The two little children of the wagon-maker joined Marie and Germaine, and the four amused themselves looking at the booths, and planning what they would buy if they had the money, or amused themselves watching the crowd that quite filled the big market-place. "There are the English," some one said, and, turning, Germaine saw her friend Mr. Carter, and his wife, the Americans who were spending the summer at the Belle Étoile, standing at one of the booths, buying a baton Normand, a rough stick of native wood, with a head of plaited leather, and a leather loop to hold it on the arm, for they are used by the peasants in driving cattle, and they frequently want to have their hands otherwise quite free. "This will make me a good walking-stick," said Mr. Carter, coming up to the little girls and shaking hands with them. "This is your sister back from school, eh? Well, when are you two going to take that ride with me?"
It had been a promise of long standing that when Marie was at home, they were to go for a day's trip in Mr. Carter's big automobile. "Well, I must fix on a day, and let M. Auguste send word to your mamma so that you and Marie can come to the Belle Étoile, and we can start from there."
"Won't it be lovely?" said Marie; "we shall feel as fine as M. Lecoq, the rich farmer who comes to market in his great auto, wearing his fur coat over his blouse, with his sabots on just as if he was in the farm wagon, riding behind his four white oxen."
All French working men wear the blouse. It is almost like a uniform, and by the colour of his blouse one can generally guess a man's trade. Painters, masons, grocers, and bakers wear the white blouse; mechanics and the better class of farmers seem to prefer black, and the ordinary peasants and labourers wear blue.

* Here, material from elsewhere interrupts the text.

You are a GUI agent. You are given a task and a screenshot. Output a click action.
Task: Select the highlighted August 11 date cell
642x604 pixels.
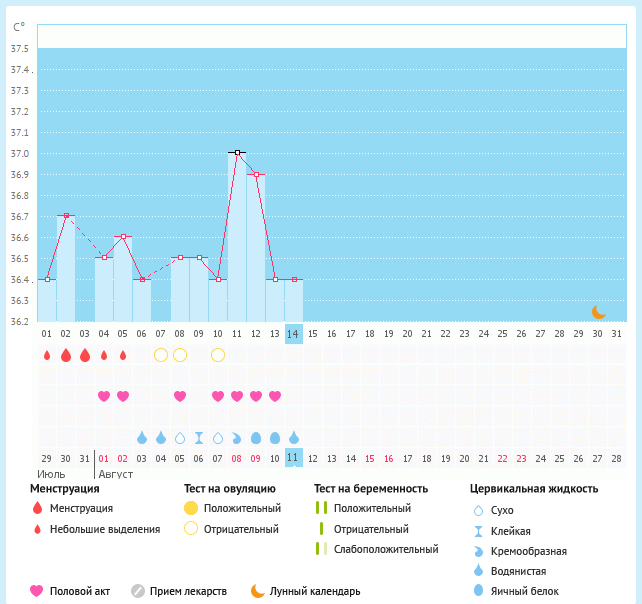pyautogui.click(x=294, y=458)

The blouse is made like a big full shirt, and reaches nearly to the knees. You will see men well dressed in black broadcloth, white shirts and neat ties, and over all the blouse. It is really worn now to protect the clothes, but is a survival of the olden times when all trades wore a livery.
At the market at Grand Andelys one could but notice the neatly dressed hair of the women folk.

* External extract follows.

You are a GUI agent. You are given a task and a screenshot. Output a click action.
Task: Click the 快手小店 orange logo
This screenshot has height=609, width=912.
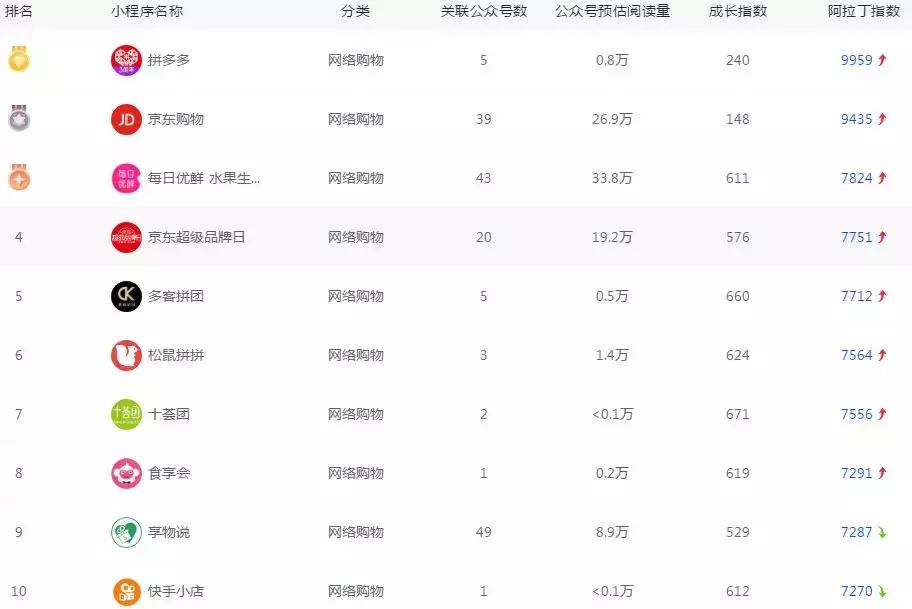pyautogui.click(x=126, y=591)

All Frenchwomen, of whatsoever class, always dress their hair neatly and prettily: and as the young girls seldom wear a hat or a bonnet, it shows off to so much better advantage. This is all very well in summer, but one wonders that they do not take cold in winter. The women wear felt slippers, and thrust their feet into their sabots, when they go out, which are not so clumsy as those of the men, dropping them at the door when they come into the house. You will always see several pairs of sabots around the entrance to the home of a French working man.